Удивительно, как всё связано, как всё рифмуется в мире: скажем, оплывы дождя на стекле и потёки на стенках бокала; или золотистый цвет коньяка с золотом липовой кроны напротив окна. А следом приходит и мысль, что хороший коньяк – это сгусток солнца, который донёс вот до этой минуты холодного, хмурого дня частицу полдневного зноя и света, что лился в каком-то далёком году и в далёкой стране на поля винограда. И вот только теперь, найдя точку гармонии между коньячным бокалом, желтеющей липой в окне, воспоминанием о лете и тем, как наплывы дождя омывают стекло, – вот только теперь можно пригубить коньяк.
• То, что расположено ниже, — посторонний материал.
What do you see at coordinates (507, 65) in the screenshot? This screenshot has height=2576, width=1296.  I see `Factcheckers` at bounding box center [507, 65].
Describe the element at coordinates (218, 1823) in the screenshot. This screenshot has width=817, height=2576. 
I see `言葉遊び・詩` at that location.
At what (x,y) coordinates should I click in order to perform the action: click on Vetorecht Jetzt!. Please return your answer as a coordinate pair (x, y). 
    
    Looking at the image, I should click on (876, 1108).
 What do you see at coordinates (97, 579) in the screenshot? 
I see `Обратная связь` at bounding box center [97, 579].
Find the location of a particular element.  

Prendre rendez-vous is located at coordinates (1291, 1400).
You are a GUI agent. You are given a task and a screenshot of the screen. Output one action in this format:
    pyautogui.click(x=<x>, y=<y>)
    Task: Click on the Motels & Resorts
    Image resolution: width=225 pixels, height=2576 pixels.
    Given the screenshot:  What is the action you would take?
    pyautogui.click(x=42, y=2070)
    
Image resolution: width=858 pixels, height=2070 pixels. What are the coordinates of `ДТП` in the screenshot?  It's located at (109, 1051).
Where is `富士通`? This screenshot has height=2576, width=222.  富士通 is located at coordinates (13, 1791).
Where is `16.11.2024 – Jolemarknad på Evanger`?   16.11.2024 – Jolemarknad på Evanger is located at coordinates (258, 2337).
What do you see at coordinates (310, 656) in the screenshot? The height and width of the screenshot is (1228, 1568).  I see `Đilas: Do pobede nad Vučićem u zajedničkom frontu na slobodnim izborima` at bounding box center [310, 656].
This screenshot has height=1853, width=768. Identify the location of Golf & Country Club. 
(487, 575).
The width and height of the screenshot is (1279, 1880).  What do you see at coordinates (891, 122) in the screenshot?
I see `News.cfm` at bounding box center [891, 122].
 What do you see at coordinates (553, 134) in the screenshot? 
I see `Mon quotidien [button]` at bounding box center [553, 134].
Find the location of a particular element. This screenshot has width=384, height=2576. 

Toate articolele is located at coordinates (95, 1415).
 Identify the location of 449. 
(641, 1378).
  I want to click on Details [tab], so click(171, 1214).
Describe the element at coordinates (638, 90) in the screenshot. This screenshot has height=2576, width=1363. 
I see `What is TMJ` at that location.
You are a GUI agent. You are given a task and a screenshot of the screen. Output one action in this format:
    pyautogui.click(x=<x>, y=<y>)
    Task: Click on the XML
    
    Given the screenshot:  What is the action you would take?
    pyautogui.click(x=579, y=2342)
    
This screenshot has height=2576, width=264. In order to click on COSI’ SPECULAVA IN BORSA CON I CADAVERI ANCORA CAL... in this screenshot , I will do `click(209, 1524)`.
Душистый огонь растечётся во рту и согреет гортань, а потом мягко опустится к сердцу. И ещё не уляжется тёплая эта волна – голова уже чуть зашумит, как бывает, когда ты выходишь из тени на яркое летнее солнце и тебя накрывает облако зноя.

Теперь время улыбки. Вообще, качество коньяка определить очень просто. Если, сделав глоток коньяка, ты не сморщишься, а улыбнёшься, значит, это хороший коньяк. Улыбка выразит многое – и главным образом благодарность напитку, который согрел твоё тело и душу и позволил – в который уж раз! – ощутить, до чего же при всех своих тяготах жизнь хороша…

Но если вы, не дай Бог, в эту минуту улыбки подхватите с блюдца и бросите в рот кислый ломтик лимона, гармонии как не бывало. Ваши губы скривятся брезгливой гримасой, вас всего передёрнет, и двери рая, которые только что приоткрылись для вас, снова захлопнутся.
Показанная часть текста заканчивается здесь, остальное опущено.